Dwarf hairgrass does best in high light conditions with C02. I doubt it will spread with only 2wpg and no C02. 

With your current setup I would not try dwarf hairgrass.


----------



## asincero (Mar 25, 2006)

Hmm ... ok. When I set up my next tank, I'll be sure to pay more attention to details like gravel size. Actually, for my next tank I plan on going with a plant specific substrate ... most likely Eco-Complete. Can that stuff hold dwarf hairgrass down?

As for my current tank though, I'm looking for a plant that'll give me a carpet like effect. I guess java moss will have to do, unless somebody can offer any other suggestions. I have no experience with java moss ... I hear it can be a tank buster if not maintained.


----------



## stcyrwm (Apr 20, 2005)

Ricccia is what has worked best for me in medium light Excel tanks for a foreground. You would have to use mesh on rocks to hold it down but it is very beautiful if you don't mind the work.

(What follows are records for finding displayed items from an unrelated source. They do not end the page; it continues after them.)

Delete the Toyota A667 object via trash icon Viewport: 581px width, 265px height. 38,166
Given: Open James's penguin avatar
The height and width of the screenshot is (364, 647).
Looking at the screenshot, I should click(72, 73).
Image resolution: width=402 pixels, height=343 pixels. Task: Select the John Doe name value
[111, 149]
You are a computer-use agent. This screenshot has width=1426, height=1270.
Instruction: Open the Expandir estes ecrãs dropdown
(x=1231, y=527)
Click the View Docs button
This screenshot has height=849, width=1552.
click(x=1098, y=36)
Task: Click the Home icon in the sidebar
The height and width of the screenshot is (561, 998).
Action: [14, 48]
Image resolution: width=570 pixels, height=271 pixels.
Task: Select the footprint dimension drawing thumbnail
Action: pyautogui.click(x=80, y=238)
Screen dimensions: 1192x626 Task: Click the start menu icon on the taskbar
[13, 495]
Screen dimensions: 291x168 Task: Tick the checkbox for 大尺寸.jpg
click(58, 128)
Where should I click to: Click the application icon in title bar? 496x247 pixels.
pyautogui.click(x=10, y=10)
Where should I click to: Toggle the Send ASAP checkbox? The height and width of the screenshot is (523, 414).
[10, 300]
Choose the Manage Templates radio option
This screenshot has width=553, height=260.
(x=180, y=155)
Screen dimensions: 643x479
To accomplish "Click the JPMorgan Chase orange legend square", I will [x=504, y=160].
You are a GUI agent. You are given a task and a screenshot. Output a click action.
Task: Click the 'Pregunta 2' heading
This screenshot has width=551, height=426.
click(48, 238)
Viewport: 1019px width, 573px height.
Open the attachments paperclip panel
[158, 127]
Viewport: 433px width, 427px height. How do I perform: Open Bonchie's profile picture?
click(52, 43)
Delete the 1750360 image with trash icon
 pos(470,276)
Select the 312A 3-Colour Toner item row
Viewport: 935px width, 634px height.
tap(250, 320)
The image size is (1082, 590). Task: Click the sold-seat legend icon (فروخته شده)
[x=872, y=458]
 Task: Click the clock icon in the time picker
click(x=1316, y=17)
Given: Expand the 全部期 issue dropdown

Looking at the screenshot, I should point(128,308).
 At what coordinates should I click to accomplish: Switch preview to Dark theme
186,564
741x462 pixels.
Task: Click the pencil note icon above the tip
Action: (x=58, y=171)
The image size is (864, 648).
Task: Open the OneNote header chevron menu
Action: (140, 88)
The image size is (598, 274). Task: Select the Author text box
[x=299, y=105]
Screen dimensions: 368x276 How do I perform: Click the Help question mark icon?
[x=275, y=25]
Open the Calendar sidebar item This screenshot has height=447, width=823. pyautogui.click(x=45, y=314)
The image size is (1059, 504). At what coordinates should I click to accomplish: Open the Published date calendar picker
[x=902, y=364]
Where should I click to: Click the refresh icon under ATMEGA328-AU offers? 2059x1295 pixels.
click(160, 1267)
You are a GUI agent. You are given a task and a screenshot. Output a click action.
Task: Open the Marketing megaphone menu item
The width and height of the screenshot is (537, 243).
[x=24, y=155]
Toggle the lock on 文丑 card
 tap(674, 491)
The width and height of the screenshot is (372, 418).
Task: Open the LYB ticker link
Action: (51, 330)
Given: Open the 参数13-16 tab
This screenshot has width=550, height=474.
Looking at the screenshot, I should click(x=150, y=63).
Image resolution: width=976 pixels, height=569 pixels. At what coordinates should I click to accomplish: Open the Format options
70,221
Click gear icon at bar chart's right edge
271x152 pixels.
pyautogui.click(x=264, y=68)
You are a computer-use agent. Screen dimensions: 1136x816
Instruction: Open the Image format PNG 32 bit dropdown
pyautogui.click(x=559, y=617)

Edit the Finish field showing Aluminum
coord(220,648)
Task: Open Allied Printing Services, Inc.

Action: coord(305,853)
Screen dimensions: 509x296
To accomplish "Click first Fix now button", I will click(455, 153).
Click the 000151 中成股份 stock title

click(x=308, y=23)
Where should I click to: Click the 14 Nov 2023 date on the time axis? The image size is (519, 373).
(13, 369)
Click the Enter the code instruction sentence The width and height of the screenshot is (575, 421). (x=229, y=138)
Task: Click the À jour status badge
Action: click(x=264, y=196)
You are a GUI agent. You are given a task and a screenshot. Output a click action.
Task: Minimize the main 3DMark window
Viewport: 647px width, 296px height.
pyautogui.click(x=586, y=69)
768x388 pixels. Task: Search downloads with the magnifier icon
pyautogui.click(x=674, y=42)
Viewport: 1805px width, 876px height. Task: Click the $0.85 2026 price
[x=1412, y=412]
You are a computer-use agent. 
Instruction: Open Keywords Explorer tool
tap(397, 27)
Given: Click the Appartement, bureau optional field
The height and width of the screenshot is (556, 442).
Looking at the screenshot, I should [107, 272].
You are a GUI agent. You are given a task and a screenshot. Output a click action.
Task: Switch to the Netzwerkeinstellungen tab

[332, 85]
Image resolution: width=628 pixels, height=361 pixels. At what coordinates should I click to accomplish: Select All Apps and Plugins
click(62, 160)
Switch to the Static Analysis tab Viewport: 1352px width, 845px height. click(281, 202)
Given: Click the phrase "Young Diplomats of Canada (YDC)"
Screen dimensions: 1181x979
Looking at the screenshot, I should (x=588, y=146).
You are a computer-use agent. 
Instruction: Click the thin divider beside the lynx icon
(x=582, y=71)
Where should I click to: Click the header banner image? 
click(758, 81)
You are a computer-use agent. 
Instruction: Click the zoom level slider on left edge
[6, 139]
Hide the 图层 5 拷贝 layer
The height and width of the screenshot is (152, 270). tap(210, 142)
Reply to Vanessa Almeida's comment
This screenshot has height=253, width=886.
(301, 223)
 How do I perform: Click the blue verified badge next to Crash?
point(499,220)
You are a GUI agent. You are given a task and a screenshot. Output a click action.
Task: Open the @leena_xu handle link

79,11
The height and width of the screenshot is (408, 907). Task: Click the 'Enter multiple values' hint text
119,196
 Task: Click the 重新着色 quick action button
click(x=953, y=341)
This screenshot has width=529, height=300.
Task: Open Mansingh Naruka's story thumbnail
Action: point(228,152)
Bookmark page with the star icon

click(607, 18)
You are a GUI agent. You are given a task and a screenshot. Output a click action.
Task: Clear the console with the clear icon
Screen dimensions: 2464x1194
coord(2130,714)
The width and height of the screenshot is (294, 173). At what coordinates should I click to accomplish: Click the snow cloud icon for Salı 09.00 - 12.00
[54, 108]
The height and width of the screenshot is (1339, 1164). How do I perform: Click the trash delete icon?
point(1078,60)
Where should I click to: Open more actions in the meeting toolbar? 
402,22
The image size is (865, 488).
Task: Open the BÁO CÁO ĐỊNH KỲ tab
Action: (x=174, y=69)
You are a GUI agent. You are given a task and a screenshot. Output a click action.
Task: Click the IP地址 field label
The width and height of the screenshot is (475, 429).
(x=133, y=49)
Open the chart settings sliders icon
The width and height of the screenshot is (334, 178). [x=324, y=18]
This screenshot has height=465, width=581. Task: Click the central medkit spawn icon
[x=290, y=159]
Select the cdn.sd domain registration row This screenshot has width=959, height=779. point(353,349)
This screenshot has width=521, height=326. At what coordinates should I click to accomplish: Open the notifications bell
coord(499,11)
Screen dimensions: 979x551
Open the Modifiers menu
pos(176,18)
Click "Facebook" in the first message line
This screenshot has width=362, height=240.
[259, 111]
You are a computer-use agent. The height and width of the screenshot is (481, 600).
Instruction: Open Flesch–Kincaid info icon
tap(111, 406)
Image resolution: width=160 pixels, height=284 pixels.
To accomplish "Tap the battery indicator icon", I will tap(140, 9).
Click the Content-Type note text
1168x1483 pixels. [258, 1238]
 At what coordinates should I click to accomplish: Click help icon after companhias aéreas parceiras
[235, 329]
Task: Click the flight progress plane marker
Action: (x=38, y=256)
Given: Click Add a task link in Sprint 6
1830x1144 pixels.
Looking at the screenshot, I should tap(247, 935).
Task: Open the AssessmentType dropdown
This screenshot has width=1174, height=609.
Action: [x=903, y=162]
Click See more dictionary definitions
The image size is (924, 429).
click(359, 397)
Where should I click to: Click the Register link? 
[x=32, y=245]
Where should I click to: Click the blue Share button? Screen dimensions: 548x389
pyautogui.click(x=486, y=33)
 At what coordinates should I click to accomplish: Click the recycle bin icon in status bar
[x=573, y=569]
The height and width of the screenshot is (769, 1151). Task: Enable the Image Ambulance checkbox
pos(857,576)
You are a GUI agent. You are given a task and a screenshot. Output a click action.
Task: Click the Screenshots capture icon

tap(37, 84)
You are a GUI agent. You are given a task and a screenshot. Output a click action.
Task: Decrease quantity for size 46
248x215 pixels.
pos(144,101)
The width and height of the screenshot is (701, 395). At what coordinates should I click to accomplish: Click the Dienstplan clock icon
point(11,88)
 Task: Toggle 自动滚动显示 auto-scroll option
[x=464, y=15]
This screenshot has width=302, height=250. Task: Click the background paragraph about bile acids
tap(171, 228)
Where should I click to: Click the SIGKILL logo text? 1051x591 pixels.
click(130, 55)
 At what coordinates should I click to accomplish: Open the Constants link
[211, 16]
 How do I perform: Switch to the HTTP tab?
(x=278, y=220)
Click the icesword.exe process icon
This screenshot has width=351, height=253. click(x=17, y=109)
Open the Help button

I have also grown Hemianthus Callicthroides but it got infested with cladophora algae so I can't claim that as a complete success. It was growing well up to that point though - worth consideration.

Hemianthus Micranthemoides grows well in my tanks and if you are willing to prune, it will work as a ground cover. Not as pretty as the above though. 

I also have Saggitaria Subulata which is growing well under 2 wpg with Excel for the last couple months but it is not spreading yet.

There are more options but not that I have personal experience with.

Good Luck, Bill


----------



## trenac (Jul 16, 2004)

asincero said:


> Hmm ... ok. When I set up my next tank, I'll be sure to pay more attention to details like gravel size. Actually, for my next tank I plan on going with a plant specific substrate ... most likely Eco-Complete. Can that stuff hold dwarf hairgrass down?


Yes it will; you still may need to replace some strands from time to time until the roots take hold. I had a very nice thick carpet in my 20G high using Eco along with very high light and C02 injection.


----------